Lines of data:
◆ ◆ ◆ ◆
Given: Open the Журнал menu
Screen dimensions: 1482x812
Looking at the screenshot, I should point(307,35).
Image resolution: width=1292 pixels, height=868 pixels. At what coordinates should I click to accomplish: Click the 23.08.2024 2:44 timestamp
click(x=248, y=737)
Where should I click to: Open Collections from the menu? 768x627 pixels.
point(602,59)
◆ ◆ ◆ ◆
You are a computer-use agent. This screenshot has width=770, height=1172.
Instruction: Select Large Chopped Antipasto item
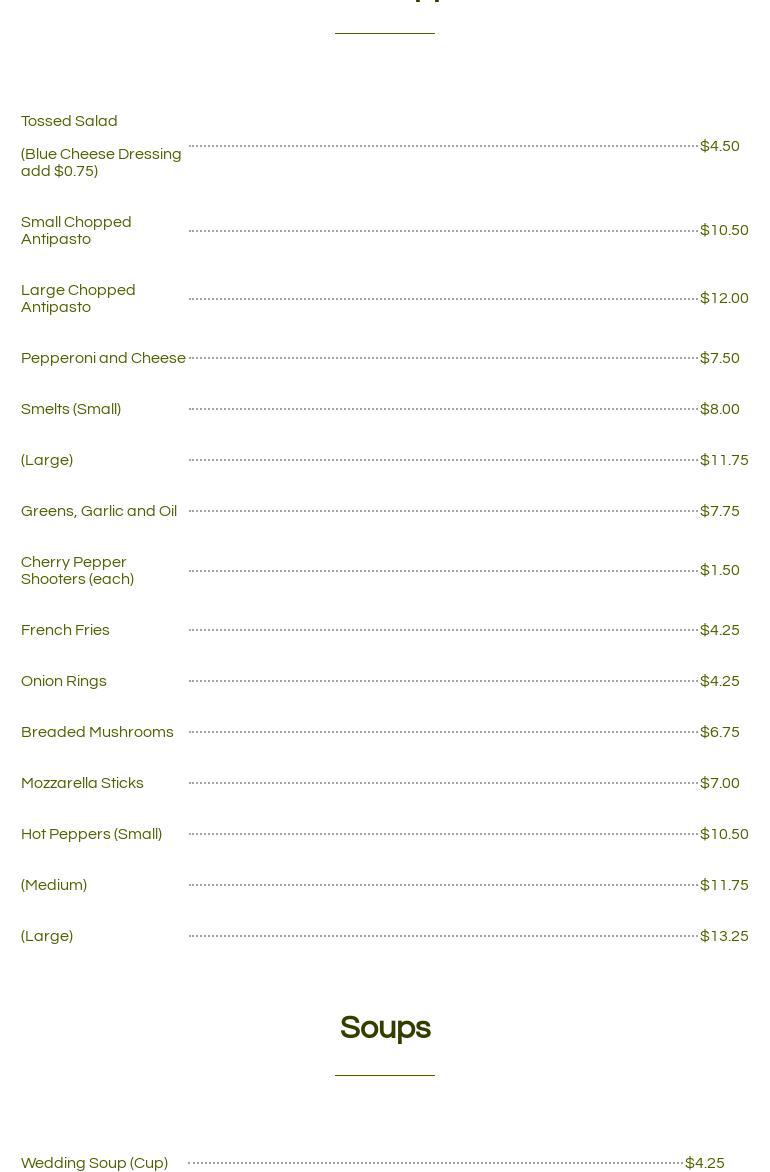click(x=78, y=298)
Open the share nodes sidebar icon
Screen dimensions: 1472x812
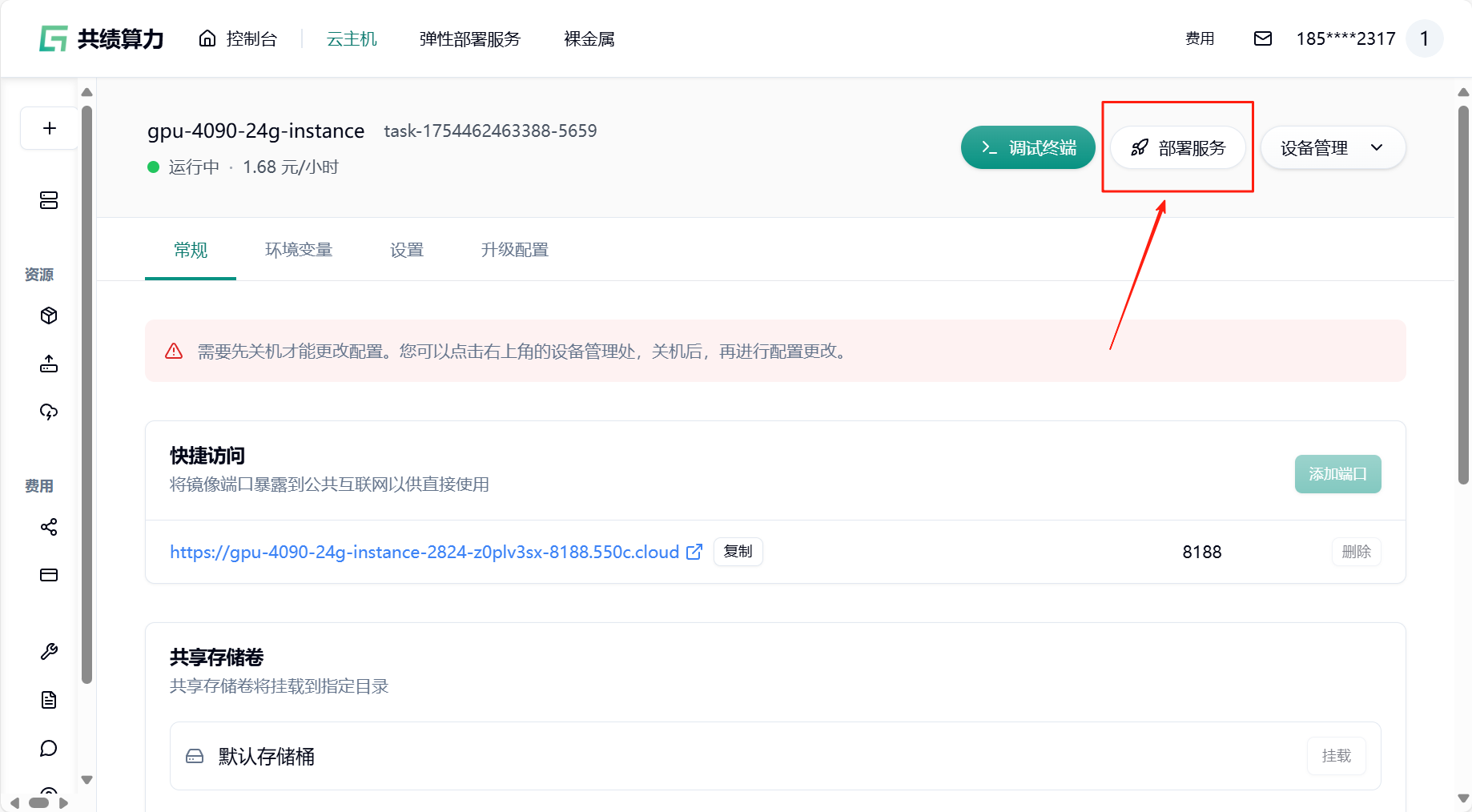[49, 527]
◆ ◆ ◆ ◆
**Exercise objective**
Output the material again word for word, beginning at the line that contains "Given: Open the Журнал menu" and stopping after the line that contains "point(602,59)".

**Exercise answer**
Given: Open the Журнал menu
Screen dimensions: 1482x812
Looking at the screenshot, I should point(307,35).
Image resolution: width=1292 pixels, height=868 pixels. At what coordinates should I click to accomplish: Click the 23.08.2024 2:44 timestamp
click(x=248, y=737)
Where should I click to: Open Collections from the menu? 768x627 pixels.
point(602,59)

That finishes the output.